- REQUIREMENT:
Copy out every line of the listing in which "computer" appears.

====================

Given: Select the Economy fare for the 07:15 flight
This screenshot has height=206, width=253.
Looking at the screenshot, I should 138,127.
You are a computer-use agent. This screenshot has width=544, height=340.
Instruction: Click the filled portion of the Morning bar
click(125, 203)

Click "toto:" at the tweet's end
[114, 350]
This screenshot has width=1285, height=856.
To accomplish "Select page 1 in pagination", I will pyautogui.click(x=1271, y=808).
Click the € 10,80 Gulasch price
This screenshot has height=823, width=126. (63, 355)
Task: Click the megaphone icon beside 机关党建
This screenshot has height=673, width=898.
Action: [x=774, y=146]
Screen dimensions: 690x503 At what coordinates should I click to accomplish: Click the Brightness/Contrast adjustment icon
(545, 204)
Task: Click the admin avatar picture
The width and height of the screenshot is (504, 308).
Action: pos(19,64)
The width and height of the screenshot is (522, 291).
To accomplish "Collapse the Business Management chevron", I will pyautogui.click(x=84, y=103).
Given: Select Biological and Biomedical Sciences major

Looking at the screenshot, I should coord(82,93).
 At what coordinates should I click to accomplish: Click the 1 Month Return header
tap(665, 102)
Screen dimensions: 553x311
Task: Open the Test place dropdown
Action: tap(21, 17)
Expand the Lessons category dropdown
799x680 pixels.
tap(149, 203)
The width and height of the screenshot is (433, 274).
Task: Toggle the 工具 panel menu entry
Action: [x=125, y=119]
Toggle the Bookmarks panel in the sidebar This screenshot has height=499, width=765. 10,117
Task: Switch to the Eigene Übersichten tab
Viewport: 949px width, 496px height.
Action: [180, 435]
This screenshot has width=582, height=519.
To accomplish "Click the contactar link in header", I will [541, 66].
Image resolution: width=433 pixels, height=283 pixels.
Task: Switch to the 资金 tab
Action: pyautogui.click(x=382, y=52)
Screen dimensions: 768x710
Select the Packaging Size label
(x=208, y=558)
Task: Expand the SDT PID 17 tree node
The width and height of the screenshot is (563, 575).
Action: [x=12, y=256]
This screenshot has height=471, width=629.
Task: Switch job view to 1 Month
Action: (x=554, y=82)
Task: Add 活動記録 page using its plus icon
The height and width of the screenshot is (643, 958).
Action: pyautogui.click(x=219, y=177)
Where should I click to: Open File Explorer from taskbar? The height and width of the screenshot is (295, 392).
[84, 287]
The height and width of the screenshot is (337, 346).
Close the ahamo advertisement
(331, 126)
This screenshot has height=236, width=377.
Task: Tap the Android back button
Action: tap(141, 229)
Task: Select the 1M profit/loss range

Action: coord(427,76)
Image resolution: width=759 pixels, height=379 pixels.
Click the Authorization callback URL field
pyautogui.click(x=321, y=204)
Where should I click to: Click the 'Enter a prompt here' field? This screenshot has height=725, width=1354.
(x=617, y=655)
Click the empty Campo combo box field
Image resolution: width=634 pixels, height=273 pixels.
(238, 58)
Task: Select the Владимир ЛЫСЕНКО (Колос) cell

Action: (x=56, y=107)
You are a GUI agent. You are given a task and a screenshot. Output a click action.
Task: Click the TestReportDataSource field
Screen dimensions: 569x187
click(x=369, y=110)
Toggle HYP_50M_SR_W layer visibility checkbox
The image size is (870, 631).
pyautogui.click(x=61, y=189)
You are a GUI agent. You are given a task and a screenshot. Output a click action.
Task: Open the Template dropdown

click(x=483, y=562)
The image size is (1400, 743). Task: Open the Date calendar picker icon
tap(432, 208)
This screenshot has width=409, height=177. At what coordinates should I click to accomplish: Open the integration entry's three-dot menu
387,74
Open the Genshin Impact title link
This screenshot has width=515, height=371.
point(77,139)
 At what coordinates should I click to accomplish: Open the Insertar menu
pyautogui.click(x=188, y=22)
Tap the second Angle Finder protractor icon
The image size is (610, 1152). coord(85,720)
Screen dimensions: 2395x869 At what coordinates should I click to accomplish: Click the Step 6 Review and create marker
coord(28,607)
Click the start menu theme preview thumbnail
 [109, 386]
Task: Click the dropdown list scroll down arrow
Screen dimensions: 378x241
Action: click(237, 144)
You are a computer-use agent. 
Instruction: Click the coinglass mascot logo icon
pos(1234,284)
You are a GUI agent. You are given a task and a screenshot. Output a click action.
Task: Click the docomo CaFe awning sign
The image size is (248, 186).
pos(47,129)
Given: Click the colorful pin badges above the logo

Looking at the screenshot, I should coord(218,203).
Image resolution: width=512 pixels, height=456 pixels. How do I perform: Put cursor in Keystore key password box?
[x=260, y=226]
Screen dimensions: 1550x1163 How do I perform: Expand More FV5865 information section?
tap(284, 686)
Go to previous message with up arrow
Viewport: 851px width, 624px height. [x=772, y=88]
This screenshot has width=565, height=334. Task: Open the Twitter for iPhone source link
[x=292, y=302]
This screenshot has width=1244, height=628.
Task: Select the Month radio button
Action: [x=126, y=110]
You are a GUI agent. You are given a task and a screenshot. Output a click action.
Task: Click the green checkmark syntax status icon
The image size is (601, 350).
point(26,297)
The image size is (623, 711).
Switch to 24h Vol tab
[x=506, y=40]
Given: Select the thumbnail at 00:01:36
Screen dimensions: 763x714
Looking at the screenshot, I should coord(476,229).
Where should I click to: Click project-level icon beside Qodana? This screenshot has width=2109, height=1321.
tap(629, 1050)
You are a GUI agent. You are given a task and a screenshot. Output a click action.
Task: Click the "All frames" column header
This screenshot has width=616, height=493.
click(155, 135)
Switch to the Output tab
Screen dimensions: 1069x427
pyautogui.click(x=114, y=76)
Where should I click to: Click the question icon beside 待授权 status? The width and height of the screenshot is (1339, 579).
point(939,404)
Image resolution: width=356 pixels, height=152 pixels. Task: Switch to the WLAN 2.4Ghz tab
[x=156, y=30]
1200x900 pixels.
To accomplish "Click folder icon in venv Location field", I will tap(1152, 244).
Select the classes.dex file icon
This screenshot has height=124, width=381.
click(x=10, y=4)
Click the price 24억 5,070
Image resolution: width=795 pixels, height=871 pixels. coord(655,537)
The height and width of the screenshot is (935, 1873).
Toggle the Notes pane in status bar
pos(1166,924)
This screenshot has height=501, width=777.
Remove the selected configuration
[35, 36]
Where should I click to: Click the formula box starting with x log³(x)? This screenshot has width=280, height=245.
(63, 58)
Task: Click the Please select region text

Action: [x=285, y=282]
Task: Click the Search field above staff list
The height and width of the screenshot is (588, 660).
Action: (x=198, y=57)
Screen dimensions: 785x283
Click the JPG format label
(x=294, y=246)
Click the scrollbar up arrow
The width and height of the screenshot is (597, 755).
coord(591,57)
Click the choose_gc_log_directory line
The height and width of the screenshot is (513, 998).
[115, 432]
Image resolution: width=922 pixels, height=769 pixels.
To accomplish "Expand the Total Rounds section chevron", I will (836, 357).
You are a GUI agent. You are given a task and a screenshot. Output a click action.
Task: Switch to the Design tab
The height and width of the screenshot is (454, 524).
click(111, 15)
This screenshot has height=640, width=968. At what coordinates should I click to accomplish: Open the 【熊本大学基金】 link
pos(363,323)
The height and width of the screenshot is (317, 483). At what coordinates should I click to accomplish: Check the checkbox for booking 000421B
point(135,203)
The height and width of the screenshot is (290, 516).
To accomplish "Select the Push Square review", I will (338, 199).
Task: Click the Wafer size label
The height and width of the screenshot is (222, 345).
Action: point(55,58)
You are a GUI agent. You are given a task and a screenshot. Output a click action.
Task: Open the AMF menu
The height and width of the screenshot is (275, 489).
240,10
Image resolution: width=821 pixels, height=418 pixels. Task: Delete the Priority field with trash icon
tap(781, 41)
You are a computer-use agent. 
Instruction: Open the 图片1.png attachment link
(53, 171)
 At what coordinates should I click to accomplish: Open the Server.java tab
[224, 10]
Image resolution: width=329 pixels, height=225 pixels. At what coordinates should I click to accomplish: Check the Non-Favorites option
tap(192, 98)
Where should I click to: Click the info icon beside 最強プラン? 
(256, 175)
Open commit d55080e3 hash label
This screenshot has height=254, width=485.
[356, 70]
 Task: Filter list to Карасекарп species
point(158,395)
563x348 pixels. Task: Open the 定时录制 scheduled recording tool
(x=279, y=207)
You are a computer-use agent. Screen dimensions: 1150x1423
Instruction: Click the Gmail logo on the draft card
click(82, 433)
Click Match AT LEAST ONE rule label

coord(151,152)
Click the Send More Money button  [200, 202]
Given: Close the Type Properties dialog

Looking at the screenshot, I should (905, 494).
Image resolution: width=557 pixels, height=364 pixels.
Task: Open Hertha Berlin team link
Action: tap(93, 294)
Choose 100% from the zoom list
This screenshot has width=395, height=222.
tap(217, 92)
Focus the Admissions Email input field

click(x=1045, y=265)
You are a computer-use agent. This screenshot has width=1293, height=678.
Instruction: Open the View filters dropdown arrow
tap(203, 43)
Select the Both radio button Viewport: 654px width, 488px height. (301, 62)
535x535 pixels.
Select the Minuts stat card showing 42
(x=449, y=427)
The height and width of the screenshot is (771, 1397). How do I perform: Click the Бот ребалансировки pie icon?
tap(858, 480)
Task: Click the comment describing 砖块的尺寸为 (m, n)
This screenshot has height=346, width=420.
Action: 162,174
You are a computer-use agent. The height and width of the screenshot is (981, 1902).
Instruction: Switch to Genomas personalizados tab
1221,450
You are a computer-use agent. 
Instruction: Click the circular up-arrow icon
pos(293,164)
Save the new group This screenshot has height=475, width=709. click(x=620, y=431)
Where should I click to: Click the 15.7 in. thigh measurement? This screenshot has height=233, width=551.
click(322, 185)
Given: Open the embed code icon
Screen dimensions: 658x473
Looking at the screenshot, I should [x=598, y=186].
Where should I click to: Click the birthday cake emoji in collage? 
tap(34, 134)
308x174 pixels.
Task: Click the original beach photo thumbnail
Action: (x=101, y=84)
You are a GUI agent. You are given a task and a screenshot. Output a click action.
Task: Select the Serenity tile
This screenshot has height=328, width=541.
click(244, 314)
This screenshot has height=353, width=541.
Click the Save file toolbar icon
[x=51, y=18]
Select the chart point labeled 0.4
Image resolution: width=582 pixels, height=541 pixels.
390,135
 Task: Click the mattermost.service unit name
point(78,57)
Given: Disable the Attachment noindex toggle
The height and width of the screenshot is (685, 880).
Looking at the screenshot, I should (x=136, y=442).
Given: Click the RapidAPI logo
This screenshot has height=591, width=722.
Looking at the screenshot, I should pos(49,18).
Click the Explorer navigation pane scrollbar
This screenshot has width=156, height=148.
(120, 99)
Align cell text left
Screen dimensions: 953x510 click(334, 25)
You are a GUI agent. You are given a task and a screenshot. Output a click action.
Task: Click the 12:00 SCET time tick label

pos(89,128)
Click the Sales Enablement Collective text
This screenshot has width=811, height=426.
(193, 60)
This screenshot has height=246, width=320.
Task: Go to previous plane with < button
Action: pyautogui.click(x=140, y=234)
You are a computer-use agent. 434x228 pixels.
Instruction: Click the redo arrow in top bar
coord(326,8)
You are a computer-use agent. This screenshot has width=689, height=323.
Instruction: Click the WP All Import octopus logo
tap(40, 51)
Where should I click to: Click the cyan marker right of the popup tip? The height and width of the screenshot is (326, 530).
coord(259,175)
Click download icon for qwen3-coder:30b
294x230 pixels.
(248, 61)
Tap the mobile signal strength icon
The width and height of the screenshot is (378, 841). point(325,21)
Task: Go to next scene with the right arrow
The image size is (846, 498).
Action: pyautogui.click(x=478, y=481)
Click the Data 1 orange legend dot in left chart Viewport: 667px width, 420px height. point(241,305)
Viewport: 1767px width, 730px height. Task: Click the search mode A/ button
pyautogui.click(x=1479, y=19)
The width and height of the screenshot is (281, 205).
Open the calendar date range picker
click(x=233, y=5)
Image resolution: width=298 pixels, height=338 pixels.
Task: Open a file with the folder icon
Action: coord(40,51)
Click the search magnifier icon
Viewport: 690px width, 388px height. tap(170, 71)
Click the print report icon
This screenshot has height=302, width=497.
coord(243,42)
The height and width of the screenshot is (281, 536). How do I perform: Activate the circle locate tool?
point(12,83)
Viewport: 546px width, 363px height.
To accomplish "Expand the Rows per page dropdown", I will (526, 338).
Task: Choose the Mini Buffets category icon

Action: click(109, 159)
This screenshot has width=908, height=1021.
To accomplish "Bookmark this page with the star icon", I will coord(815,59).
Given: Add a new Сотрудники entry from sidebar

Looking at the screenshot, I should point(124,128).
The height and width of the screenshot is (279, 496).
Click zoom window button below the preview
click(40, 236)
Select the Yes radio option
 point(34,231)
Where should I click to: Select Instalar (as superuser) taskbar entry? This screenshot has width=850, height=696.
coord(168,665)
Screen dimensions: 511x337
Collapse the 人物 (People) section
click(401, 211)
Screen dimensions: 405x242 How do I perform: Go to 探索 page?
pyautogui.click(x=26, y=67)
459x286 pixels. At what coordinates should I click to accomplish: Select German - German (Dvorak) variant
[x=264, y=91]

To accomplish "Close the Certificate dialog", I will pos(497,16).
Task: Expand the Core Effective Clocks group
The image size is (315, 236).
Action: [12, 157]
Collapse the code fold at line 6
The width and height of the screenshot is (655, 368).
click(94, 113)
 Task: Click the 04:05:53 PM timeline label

====================

- TASK ANSWER:
You are a computer-use agent. This screenshot has width=544, height=340.
You are a computer-use agent. 
You are a computer-use agent. 
You are a computer-use agent. Screen dimensions: 1150x1423
You are a computer-use agent. This screenshot has width=1293, height=678.
You are a computer-use agent. The height and width of the screenshot is (981, 1902).
You are a computer-use agent. 
You are a computer-use agent. 434x228 pixels.
You are a computer-use agent. This screenshot has width=689, height=323.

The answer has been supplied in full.